WORK TO BE COMPLETED
Answer these about the Alice Neel review below:
1. What institute did the subject of Marxist Girl help found?
2. What color is the chair in that painting?
3. What color is the wall on which Wellesley Girls hangs?

┌─ PAGE EXTRACT

The Big Review: Alice Neel at the Centre Pompidou ★★★★★

The subject of Alice Neel’s painting Marxist Girl (Irene Peslikis) (1972)—a founder of the New York Feminist Art Institute—presides over a worn purple chair like a self-possessed sovereign of bohemia. Peslikis’s right leg hangs over the armrest while her curling right arm shows off an unshaven armpit. Those brownish-black eyes confront us with a glare that is vulnerable yet not uninviting, as though she is too afraid to ask: “who the hell are you?” To her left, affixed on a blue wall under the vaulting industrial pipes of the Centre Pompidou is the double portrait Wellesley Girls (Kiki Djos ‘68 and Nancy Selvage ’67) (1967). In their preppy skirts and tights, painted under a harsh fluorescent light on a weekend trip to the city, they display the essence of middle-class naivety while social revolution rages outside.

└─
┌─ STORED RECORDS

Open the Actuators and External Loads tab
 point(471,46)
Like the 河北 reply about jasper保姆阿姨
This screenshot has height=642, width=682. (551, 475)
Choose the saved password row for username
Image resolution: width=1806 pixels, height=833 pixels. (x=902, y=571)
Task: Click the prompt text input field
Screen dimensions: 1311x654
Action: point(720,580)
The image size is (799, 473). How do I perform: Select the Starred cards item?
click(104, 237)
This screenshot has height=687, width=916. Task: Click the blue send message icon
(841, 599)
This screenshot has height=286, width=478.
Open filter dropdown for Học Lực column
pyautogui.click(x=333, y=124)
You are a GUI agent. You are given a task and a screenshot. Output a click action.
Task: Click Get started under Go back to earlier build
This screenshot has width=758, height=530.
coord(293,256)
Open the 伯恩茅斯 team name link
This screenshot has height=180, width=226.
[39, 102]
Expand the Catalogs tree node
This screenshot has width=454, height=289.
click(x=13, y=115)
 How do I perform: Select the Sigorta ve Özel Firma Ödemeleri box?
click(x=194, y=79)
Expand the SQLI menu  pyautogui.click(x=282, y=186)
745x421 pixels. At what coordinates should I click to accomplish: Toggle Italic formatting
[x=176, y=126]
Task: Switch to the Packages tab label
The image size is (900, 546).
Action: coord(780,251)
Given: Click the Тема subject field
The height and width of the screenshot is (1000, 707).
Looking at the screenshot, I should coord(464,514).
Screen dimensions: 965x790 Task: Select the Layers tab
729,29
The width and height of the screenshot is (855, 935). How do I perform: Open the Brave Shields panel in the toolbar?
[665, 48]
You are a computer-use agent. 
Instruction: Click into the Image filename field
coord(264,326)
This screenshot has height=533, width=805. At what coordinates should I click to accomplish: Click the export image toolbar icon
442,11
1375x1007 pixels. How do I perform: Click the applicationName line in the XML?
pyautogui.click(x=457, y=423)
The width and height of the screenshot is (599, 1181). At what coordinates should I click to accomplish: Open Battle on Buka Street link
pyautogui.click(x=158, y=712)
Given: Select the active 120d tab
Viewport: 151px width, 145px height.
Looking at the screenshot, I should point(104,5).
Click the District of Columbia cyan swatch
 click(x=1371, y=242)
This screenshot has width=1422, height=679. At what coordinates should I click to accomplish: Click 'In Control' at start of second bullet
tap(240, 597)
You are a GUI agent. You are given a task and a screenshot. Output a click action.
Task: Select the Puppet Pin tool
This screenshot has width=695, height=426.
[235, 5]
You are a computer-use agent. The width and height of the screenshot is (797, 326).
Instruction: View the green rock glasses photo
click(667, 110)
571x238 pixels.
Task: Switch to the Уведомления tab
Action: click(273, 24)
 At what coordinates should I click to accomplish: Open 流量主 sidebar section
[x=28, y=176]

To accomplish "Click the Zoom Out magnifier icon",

└─

EXERCISE SOLUTION
1. The New York Feminist Art Institute
2. Purple (a worn purple chair)
3. Blue